Gael Garcia Bernal, one of the stars of Babel (and Science of Sleep, Y Tu Mama Tambien, and The Motorcycle Diaries) gave an interview on NPR on Friday that put a lot of these things into focus for me. Here’s what he said (almost word for word): “As someone in a poor country, every action you take is political. You go out on the street or not--that’s political. Where you go to buy stuff--that’s political too. You can’t help but be political.”

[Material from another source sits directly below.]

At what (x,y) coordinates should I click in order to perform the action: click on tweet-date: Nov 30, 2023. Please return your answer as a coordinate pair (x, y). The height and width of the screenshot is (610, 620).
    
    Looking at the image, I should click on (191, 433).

So true. The rich can buy reality; the poor have to settle for symbolism. But as a FILM DIRECTOR from a poor country, how can you make the reality of your movie symbolic? How do you draw all those parallels without resorting to rhetoric (giving speeches)?
You can twist the reality of the story into a pretzel, so different bits of it can signify the whole. Yes, the connections are arbitrary, but look at the larger meaning! (This time it has something to do with loving your children.)
If you want a gifted filmmaker to connect all the dots for you so you don’t have to, by all means, see Babel.
You’ll see terrific performances, great cinematography, another wonderful score by the master of the ronrocco Santoallalo.
And if you come out feeling a little bit used, well. . .me too.